### DOCUMENT EXTRACT

▶

Stop Orders: Trigger only when price reaches the set level. A $4,400 stop sell executes if ETH drops to that price—helping manage downside risk.
The matching engine enforces price-time priority: better prices match first; otherwise, FIFO at each price. This ensures fairness and prevents queue jumping—unlike AMMs, where bigger trades extract more value.
An order book is just intentions until liquidity arrives. AMMs rely on passive LP pools; CLOBs depend on specialist market makers—professional trading firms or liquidity funds.
Market makers’ job: always ready to buy and sell, posting simultaneous buy and sell orders—
Profit comes from the spread: Buy 1 ETH at $1,999.50, sell at $2,000—earn $0.50 per round-trip. Total profit = spread × volume.
Not risk-free: Market makers face inventory risk. If ETH drops, their filled buys lose value. Accumulating 100 ETH at $4,500 and dropping to $4,400 means $10,000 in unrealized loss.
If ETH spikes, their sell orders may be filled below the prevailing market price.
To manage risk, market makers use algorithms, constantly adjusting quotes based on volatility, volume, and inventory. They hedge with perpetuals or options, aiming for delta neutrality. This is an active, data-driven process, unlike passive AMM LPs.
On-chain CLOBs attract professional liquidity funds and trading firms from traditional and centralized crypto markets. Firms like @wintermutet, @jump, and @GSR_io are now major DeFi liquidity providers.
They operate via API, running automated high-frequency strategies. To attract them, CLOBs offer:
Maker Rebates: Maker-taker fee models—takers pay, makers earn small rebates. At scale, rebates matter.
Liquidity Mining: Protocols reward market makers with native governance tokens for meeting targets like order depth, spread, and high uptime—bootstrapping new market liquidity.
On-chain operations bring new challenges:
During this time, markets can move. Orders are also visible in the mempool before confirmation, exposing them to MEV strategies like front-running. Mitigation includes order splitting, private mempools, or off-chain execution.
The biggest challenge for on-chain CLOBs was computation.
High-Throughput L1s: Chains like @solana, @SeiNetwork, @monad, @Aptos, and @SuiNetwork are built for speed and scale—making on-chain order books possible. These are general-purpose chains. Dedicated L1s like Hyperliquid’s HyperCore are optimized for trading performance.

◀

### EXTRACTED DATA
▶

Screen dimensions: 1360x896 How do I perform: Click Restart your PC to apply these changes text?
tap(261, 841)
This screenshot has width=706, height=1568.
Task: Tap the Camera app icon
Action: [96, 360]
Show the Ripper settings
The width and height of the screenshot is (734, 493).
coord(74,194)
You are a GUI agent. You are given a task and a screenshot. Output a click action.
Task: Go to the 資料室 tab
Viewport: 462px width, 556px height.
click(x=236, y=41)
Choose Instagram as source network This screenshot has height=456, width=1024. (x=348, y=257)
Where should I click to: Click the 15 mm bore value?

◀
▶

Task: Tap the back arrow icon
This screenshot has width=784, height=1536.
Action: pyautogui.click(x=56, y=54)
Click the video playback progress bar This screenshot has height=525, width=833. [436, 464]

◀
▶

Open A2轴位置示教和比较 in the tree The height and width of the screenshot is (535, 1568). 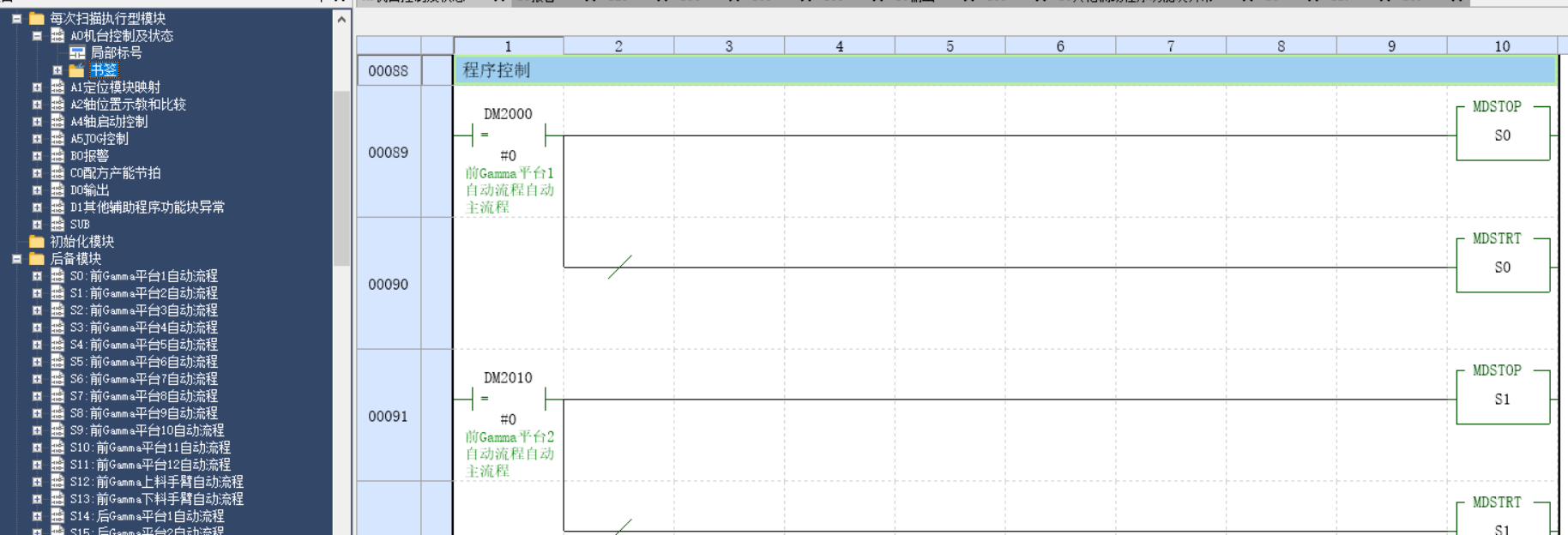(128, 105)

◀

### ASSIGNMENT 1
In the on-chain order book explainer, rewrite the passage starting at "The biggest challenge" and ending at "for trading performance.", replacing "computation" with "scalability".
### ASSIGNMENT 2
Which chains does the on-chain order book explainer call high-throughput, general-purpose L1s? List them all.
### ASSIGNMENT 3
Please continue the on-chain order book explainer from its final sentence.

### ANSWER SPACE 1
The biggest challenge for on-chain CLOBs was scalability.
High-Throughput L1s: Chains like @solana, @SeiNetwork, @monad, @Aptos, and @SuiNetwork are built for speed and scale—making on-chain order books possible. These are general-purpose chains. Dedicated L1s like Hyperliquid’s HyperCore are optimized for trading performance.

### ANSWER SPACE 2
@solana, @SeiNetwork, @monad, @Aptos, @SuiNetwork

### ANSWER SPACE 3
Rollups: High-performance rollups like @megaethlabs, @fuel_network, and @rise_chain enable real-time trading on Ethereum via parallel processing. Specialized L2 app-chains (e.g., @hibachi_xyz on @celestia, @bulletxyz for Solana) are built to host matching engines.
These rely on scalable data availability layers like @eigen_da and Celestia for throughput, and ZK tech enables verifiable off-chain CLOBs with Ethereum-level security.
Projects like Hyperliquid, Bullet, and @dYdX are leading CLOB-based DEXs.
User Impact
Moving from AMM to CLOB isn’t just technical—it reshapes user experience:
Retail traders: Enjoy better prices, lower slippage, and familiar interfaces.
Institutions: Access professional-grade tools, order types, risk management, and deep liquidity on decentralized rails.
DeFi protocols: Unlock composable liquidity—capital is efficiently allocated and integrated ecosystem-wide.
As blockchains approach traditional financial performance, the gap between centralized and decentralized trading narrows—on-chain markets become truly competitive in global finance.
AMMs were DeFi’s zero-to-one breakthrough—solving cold start challenges when blockchains were slow and costly. They democratized market making and offered simple, unstoppable on-chain trading.
But as DeFi matures into a parallel system targeting institutional capital and professional traders, its infrastructure must evolve. CLOBs deliver unmatched capital efficiency, price precision, and granular strategy control for market makers.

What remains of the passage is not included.